- **Document passage**:
--------

Avocado trees are best planted in early spring in a full sun position. They should be planted away from structures or other trees to give the roots space to expand. As the trees are large, they are best grown outdoors rather than in containers. It’s also possible to grow avocado trees as ornamental houseplants, although they are unlikely to fruit indoors.

Avocado in tree

When to plant avocado trees

Avocado trees are best planted in early spring, but can be planted any time during the spring season. This gives the roots time to establish and settle in before cooler fall and winter temperatures, preventing damage to vulnerable growth. It’s also best to avoid planting in summer as the high temperatures can stress the plant before it has established.

After planting, make sure you give the trees plenty of water if there is limited rainfall in your area.

Mature avocado trees

How much space do avocado trees need?

As mentioned, avocados are not small trees. They need plenty of space to expand, with root systems that can reach well beyond 10 feet under the ground. It’s recommended to give avocados a minimum of around 15 feet of space (slightly less when growing smaller types) between the trunk and nearby structures to avoid any root disturbance. Two avocado trees need to be planted further apart to prevent interference, preferably around 25 to 30 feet.

Avocado tree in the sunshine

Where is the best place to plant avocado trees?

Avocados need a position in the garden with plenty of sun and fertile soil. Aim for at least 8 hours of direct sun per day for the best possible yield. While they need plenty of moisture to grow, the soil should still drain well enough to prevent rot. Avoid areas close to other trees or nearby structures so the shallow root system has enough space to expand outwards.

--------

- **Available data**:

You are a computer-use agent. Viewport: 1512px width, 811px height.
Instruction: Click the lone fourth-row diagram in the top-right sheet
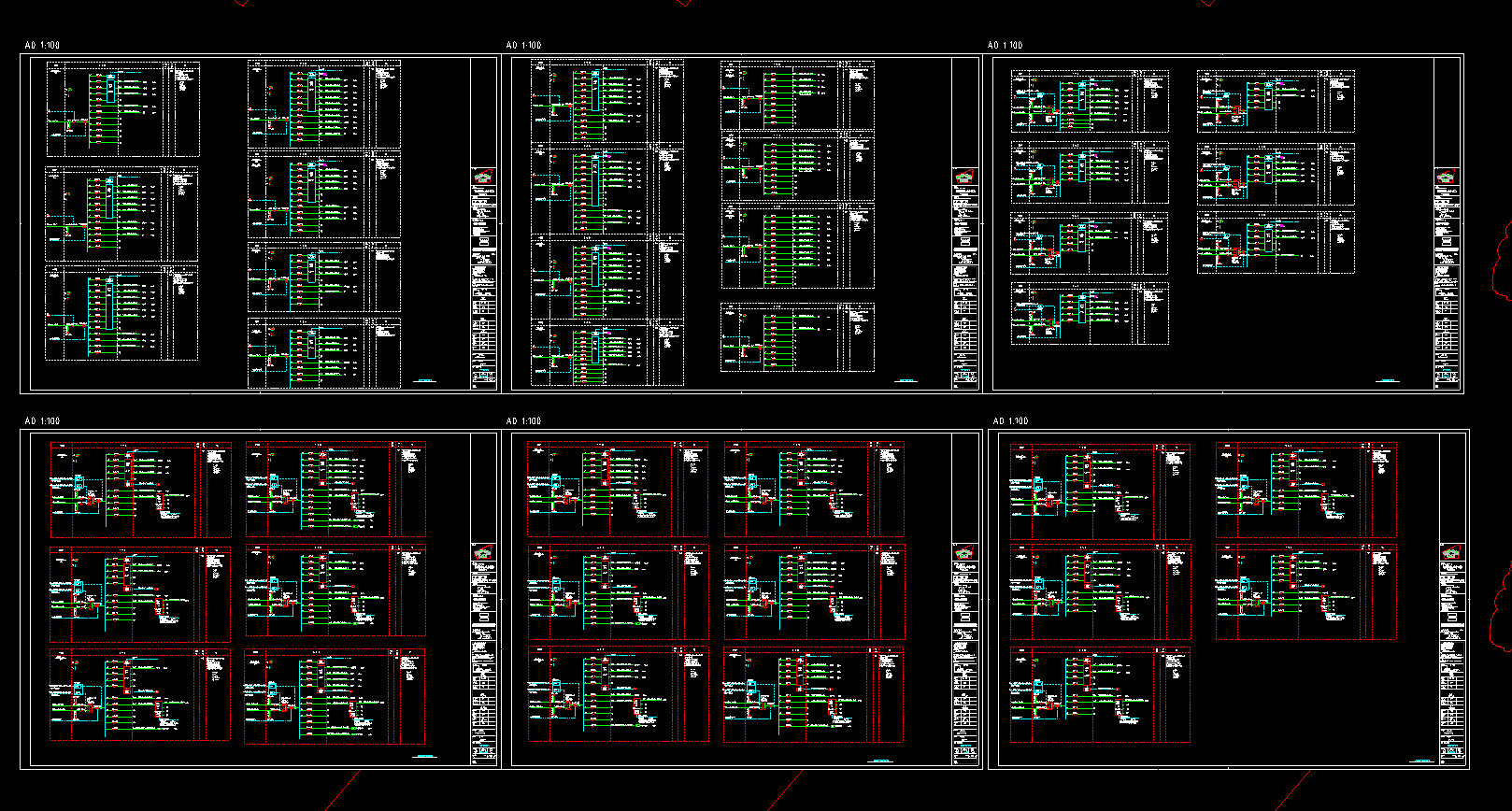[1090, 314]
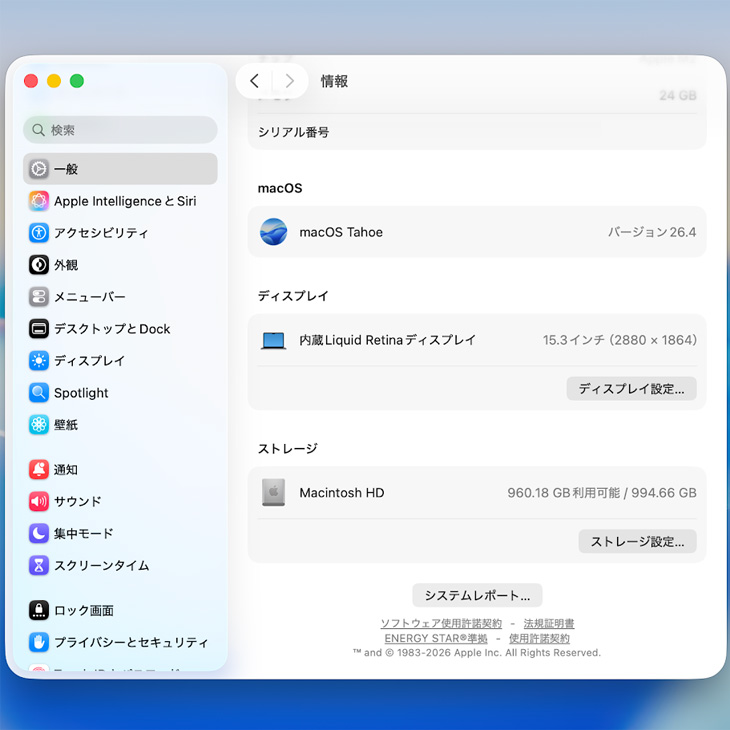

--------

- **Problems to work on**:
a - Answer these from the avocado planting text above the lines:
(i) What minimum number of hours of direct sun per day does it recommend for the best yield?
(ii) How far apart should two avocado trees preferably be planted?
(iii) Why does it advise against planting in summer?
b - Resume the avocado planting text from after its final sentence.

- **Exercise results**:
a -
(i) At least 8 hours.
(ii) Around 25 to 30 feet.
(iii) The high temperatures can stress the plant before it has established.

b -
Planting avocado trees

Planting avocado trees

When you’re ready to plant, start by assessing the amount of space your mature avocado tree will need based on your chosen variety. Then, dig a hole double the width and depth of the pot or bag the tree came in. Amend the soil with plenty of compost to improve conditions and sand to improve drainage if needed. You can also add a handful of slow-release fertilizer if your soil is low in nutrients. When planting, try to disturb the roots as little as possible. Plant at the same depth the tree was previously and water immediately after planting to encourage the roots to grow outwards.

Sprouting an avocado pit

Growing from seed vs nursery plant

You’ve probably seen tons of tutorials online explaining how to grow an avocado from the seed of a store-bought fruit. While this is certainly possible and makes for a fun gardening experiment, it is not the best option if you want strong trees that produce fruits quickly.

Avocado trees take several years to grow and mature before they begin producing fruits. Trees bought from nurseries are already a few years old, meaning they begin producing fruit much quicker than an avocado tree grown from seed.

Growing from store-bought seeds can also be unreliable. The tree you grow may not be as prolific as the parent it came from. Or worse, it may not produce any fruit at all.

For better yield and a higher chance of success, it’s better to plant from a nursery tree than grow from seed.

What zones do avocado trees grow in?

Avocado trees grow in warm climates which is why they are associated with warm and sunny regions. They grow best in USDA Zones 8-11 where temperatures don’t drop too low in winter. If you live in a zone lower than 8, it’s best to grow in containers so you can bring the trees indoors and away from the cold in winter.

Leaves of avocado tree growing as houseplant

Can you grow avocado trees indoors?

Avocado trees are becoming increasingly popular houseplants. Their glossy leaves add wonderful aesthetic value indoors and their large stature allows them to fill corners in homes with ease. But, if fruit is what you’re after, growing indoors is not recommended.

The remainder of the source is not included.